For some states, these protections appear to make it impossible to collect or transport personal data to the United States for any purpose without violating the applicable Member State's laws. It is extremely important that U.S. practitioners understand the applicable laws in the particular state in which discovery is sought. Accordingly, the insight of a local practitioner who practices in the subject Member State is invaluable.
Penalties for violating the data protection laws of EU Member States vary from state to state. Hence, to understand the potential exposure faced by a particular company, practitioners must familiarize themselves with the penalties dictated by the data protection laws of the applicable Member State(s).

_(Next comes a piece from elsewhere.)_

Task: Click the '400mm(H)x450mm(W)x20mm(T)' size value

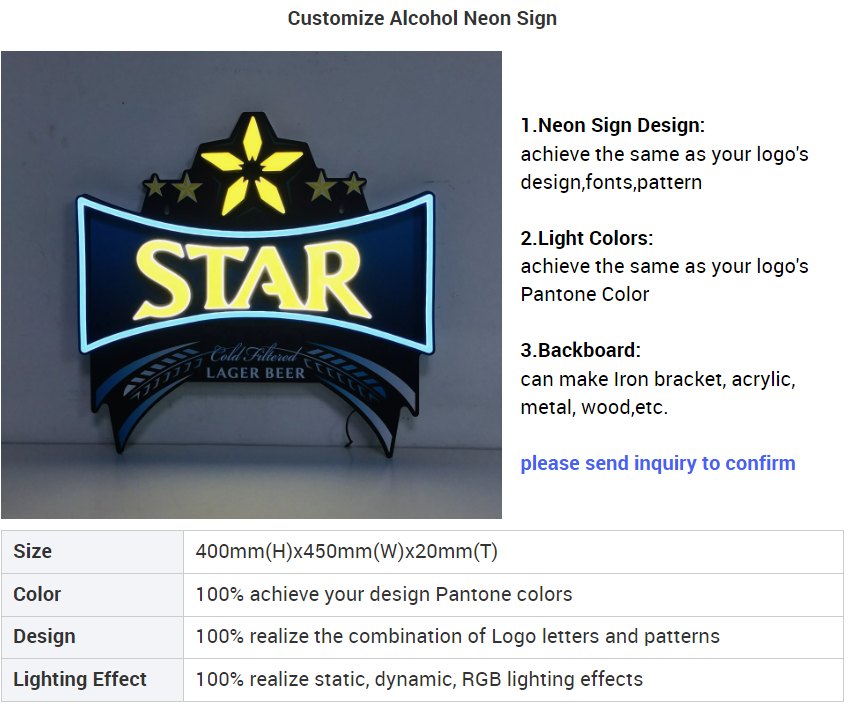Action: coord(346,551)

In the United Kingdom, violations of the Data Protection Act can result in the issuance of enforcement notices compelling a company to comply with applicable data protection restrictions. Failing to adhere with these enforcement notices can result in severe criminal penalties being brought against the company. Because the penalties for violating UK data privacy laws include unlimited fines, a company's financial exposure and ultimate expenditure could be tremendous.11
The situation is similar in France, where, in 2006, authorities imposed a €30,000 fine against Tyco Healthcare France for alleged violations of France's data protection act.12 Other Member States have imposed penalties that are even more severe.
Currently, the truly safe way to process and transport personal data from the European Union to the United States is to obtain a court order from the subject Member State that authorizes such production. Federal Rule of Civil Procedure 28(b) allows for obtaining such a foreign ruling through the use of a Letter of Request submitted under the Hague Evidence Convention. Once an order from the EU Member State court has been obtained, a recognized "legal obligation" is born.
This legal obligation then will fall squarely within the exceptions created by Articles 7(c) and 26(d) of the Directive, thereby allowing the safe processing and transfer of the subject personal data.
Though seeking a court order adds time and cost to the discovery process, companies must weigh the security provided by this method against the severe penalties that may be levied against those that violate the dictates of the Directive and corresponding national privacy laws of individual EU Member States.